Tareas del ejercicio:
1) En la noticia sobre la detención de Gastón Zárate, ¿en qué calle estaba el complejo deportivo donde ocurrió el hecho?
2) Retoma la noticia sobre la detención de Gastón Zárate donde termina y sigue escribiéndola.

Fragmento citado:
Gastón Zárate, apodado “el perejil” por su vinculación al crimen de Nora Dalmasso, volvió a quedar detenido el sábado por la tarde. La Policía lo arrestó tras ser acusado de asesinar a un hombre en una cancha de fútbol de Río Cuarto, provincia de Córdoba.
Fuentes oficiales confirmaron que el hombre permaneció bajo arresto luego de la imputación por homicidio. El hecho ocurrió poco después de las 18:00 en un complejo deportivo situado en la calle Lamadrid al 1.500. Según los reportes, Zárate participaba de un partido junto a sus hijos de 15 y 17 años cuando surgió la discusión que derivó en la agresión.

El conflicto involucró a Rubén Ezequiel Acuña Ustarroz, de 37 años, quien también se encontraba en el predio. De acuerdo con información publicada por La Voz del Interior, Zárate atacó a Acuña Ustarroz con un trozo de hierro que halló en el lugar. El objeto impactó en la cabeza de la víctima y provocó su muerte de manera instantánea.

Material proporcionado:
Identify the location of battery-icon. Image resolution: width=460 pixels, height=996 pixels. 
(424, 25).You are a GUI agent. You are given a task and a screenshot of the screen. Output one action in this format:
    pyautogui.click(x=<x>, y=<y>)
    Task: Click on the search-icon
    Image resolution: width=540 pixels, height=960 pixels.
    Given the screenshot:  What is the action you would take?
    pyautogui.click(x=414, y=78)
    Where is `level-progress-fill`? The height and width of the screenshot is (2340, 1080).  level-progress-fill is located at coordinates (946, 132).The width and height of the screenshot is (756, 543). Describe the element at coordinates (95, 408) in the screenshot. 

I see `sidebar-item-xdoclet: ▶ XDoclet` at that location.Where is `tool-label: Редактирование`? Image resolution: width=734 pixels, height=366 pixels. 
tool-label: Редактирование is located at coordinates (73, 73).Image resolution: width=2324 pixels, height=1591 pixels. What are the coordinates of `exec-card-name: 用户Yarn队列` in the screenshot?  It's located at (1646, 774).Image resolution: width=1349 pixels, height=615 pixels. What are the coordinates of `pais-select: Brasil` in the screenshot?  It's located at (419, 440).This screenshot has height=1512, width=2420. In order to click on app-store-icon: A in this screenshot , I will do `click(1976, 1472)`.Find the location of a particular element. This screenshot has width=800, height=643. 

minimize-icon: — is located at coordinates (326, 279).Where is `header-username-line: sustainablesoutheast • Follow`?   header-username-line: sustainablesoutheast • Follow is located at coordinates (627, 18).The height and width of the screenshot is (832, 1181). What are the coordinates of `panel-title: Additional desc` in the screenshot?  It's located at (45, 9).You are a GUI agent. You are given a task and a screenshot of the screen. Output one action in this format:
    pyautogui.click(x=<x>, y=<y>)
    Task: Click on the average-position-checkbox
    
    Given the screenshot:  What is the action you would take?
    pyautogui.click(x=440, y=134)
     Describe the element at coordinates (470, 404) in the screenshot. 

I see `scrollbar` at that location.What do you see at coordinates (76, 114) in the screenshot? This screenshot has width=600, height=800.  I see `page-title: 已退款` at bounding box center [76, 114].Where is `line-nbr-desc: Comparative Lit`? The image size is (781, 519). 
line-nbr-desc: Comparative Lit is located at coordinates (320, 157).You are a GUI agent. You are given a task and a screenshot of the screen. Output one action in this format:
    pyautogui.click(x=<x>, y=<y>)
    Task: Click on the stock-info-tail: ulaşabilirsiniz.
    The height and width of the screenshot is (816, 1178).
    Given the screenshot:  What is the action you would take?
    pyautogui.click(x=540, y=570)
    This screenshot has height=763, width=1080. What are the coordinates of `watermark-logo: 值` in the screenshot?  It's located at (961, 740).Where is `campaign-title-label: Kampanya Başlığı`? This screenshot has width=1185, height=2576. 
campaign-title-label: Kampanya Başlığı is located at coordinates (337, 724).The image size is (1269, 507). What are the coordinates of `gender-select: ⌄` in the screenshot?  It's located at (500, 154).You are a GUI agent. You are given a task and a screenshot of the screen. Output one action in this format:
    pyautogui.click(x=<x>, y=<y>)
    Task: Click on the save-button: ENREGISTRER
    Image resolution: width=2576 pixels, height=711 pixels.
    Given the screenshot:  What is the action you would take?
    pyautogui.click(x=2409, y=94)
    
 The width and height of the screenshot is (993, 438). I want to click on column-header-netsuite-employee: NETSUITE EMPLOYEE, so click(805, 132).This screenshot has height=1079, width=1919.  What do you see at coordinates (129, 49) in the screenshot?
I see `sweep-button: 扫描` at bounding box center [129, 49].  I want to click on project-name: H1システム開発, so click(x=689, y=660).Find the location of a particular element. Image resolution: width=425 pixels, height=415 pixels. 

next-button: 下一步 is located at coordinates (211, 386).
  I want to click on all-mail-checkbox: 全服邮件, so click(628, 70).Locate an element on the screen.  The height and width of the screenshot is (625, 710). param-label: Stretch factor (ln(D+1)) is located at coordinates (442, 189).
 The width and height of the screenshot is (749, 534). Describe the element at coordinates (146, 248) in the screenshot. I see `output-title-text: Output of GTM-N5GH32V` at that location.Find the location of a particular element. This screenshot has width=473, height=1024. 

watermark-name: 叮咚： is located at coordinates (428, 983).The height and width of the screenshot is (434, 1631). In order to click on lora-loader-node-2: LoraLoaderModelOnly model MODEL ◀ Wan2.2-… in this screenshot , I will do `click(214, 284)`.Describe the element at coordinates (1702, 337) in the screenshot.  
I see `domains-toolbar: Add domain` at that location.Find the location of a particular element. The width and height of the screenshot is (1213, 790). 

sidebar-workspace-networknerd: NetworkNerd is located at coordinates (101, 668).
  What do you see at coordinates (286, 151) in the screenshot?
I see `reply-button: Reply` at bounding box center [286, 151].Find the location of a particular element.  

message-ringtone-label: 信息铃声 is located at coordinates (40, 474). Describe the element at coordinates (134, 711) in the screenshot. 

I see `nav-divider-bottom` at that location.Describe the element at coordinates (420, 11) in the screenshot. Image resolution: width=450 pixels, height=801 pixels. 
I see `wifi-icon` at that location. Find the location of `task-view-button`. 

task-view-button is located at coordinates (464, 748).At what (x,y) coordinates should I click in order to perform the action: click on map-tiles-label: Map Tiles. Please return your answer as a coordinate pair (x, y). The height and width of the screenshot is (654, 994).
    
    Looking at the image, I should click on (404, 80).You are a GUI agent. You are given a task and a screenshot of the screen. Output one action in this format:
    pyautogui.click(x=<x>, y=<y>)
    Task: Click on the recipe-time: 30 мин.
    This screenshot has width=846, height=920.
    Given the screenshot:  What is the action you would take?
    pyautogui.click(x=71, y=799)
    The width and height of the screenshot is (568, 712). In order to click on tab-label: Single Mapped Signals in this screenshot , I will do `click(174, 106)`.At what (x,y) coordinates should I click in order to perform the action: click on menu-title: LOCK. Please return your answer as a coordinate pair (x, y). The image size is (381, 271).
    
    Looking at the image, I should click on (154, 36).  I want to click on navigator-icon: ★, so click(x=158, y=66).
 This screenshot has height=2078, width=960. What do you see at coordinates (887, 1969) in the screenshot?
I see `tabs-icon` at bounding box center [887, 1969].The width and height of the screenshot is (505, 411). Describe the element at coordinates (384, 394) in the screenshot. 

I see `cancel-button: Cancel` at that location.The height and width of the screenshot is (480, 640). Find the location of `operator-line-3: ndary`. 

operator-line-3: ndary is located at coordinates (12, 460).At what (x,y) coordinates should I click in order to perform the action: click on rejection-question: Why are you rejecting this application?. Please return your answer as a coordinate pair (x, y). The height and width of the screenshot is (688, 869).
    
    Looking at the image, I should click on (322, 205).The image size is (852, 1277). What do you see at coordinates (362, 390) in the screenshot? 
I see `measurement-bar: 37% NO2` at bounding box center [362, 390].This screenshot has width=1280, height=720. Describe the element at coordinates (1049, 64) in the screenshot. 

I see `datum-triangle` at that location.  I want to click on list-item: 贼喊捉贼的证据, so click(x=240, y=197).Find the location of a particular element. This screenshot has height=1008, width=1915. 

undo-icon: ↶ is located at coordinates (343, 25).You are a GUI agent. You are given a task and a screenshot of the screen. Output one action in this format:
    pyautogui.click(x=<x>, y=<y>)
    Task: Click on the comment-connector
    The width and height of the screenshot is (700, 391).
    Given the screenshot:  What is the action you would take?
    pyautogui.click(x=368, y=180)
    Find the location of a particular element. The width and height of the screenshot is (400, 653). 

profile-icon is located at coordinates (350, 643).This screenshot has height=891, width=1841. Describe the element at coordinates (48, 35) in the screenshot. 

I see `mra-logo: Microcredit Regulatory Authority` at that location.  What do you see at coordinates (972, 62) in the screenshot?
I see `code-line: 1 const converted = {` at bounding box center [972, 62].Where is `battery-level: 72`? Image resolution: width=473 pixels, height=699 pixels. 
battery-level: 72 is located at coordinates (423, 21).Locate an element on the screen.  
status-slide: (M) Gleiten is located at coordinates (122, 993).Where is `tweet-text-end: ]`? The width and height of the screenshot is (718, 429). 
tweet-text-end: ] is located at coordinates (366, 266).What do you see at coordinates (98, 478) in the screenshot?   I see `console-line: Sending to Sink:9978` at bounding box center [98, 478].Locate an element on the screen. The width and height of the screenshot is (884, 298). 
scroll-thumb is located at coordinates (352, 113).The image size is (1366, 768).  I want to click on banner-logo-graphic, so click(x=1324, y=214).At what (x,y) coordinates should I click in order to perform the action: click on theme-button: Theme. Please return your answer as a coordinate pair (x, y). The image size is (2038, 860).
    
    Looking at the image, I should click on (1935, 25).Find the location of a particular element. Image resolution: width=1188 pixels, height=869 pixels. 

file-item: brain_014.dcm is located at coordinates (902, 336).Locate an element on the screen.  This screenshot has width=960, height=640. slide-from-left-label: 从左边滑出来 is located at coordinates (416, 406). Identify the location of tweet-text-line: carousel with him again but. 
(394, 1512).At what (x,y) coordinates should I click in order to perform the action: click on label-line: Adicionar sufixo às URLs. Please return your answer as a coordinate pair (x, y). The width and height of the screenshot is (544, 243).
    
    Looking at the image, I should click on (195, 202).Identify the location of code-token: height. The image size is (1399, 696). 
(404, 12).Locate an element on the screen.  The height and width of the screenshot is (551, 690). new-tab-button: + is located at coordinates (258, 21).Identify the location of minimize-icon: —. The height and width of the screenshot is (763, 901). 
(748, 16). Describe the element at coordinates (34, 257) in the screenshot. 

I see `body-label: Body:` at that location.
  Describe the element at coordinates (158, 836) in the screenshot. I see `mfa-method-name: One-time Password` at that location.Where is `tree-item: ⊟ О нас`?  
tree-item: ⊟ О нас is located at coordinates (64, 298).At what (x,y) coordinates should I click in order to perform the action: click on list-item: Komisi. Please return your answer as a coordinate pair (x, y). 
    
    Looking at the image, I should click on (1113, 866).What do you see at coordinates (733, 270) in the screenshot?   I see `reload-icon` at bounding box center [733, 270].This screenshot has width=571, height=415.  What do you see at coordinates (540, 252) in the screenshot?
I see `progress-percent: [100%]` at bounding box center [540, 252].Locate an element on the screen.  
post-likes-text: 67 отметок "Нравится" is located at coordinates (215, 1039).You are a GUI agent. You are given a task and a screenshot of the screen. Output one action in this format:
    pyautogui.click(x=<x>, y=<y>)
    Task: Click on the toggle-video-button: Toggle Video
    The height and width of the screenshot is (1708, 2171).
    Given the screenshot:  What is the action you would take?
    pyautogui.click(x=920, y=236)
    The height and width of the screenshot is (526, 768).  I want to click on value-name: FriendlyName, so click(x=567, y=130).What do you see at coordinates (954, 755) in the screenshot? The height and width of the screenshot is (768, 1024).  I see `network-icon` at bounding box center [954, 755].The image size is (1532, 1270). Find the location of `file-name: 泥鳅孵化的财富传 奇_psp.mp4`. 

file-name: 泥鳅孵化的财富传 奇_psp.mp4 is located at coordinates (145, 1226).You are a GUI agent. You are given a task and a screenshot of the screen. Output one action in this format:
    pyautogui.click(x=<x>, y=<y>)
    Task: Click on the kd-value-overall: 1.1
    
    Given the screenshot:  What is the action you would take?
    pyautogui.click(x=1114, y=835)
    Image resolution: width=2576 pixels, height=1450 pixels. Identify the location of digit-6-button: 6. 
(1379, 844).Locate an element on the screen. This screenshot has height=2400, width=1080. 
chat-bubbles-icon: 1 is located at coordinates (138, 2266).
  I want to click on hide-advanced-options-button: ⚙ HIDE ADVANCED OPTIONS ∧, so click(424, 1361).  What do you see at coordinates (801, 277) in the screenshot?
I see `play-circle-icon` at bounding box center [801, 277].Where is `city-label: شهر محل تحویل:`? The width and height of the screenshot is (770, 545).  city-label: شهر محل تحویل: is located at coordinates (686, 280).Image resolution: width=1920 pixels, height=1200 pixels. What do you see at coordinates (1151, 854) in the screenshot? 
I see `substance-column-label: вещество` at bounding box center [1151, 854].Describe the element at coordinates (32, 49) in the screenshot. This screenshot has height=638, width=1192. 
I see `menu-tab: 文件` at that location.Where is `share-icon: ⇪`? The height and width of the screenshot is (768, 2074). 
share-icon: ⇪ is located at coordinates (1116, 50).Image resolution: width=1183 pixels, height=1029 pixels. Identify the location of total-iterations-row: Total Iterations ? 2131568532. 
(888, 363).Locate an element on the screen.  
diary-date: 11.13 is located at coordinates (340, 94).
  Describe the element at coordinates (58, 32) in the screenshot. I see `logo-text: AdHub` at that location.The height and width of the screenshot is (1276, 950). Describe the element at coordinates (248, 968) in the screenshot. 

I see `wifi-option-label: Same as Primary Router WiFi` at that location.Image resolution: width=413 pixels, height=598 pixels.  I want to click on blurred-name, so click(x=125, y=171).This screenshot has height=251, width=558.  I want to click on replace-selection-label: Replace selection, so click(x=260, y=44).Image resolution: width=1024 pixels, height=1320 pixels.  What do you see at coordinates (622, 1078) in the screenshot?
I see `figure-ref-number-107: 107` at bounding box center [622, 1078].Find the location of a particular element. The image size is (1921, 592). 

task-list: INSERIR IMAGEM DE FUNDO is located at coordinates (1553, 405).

Respuestas en orden:
1) En la calle Lamadrid al 1.500.

2)
Los servicios médicos confirmaron el fallecimiento del hombre de 37 años apenas llegaron al sitio del incidente. Inmediatamente, la Policía de Córdoba detuvo a Zárate, quien permanecía en el lugar. Hasta el momento, las autoridades no aclararon las razones que motivaron la pelea ni la agresión posterior.
Cómo se involucró Gastón Zárate en el crimen de Nora Dalmasso
La detención generó fuerte repercusión pública, debido a que Zárate ya había sido imputado en el caso de Nora Dalmasso, asesinada el 26 de noviembre de 2006 en su casa de Río Cuarto. En aquel momento, Zárate trabajaba como pintor en la obra de remodelación de la familia Macarrón-Dalmasso. Por ello, la Fiscalía ordenó su arresto e imputación en febrero de 2007.

Los fiscales sostuvieron que la mujer había sido atacada por alguien que conocía, ya que no existían señales de puertas o ventanas forzadas. Zárate quedó bajo la lupa por su cercanía con la víctima y la oportunidad de aprovechar que ella se encontraba sola, mientras su esposo viajaba a Uruguay.
Su arresto provocó conmoción social. La ciudadanía organizó marchas reclamando su liberación, lo que derivó en lo que se conoció como “el perejilazo”. Finalmente, Zárate permaneció vinculado a la investigación durante cuatro años.
“Me arruinaron, la gente que no me conoce no me da trabajo”, declaró Zárate a Radio 10 tras ser sobreseído en 2011. La Justicia argumentó que no existían pruebas de que el pintor estuviera en la escena del crimen y que el ADN masculino hallado en la víctima no coincidía con él.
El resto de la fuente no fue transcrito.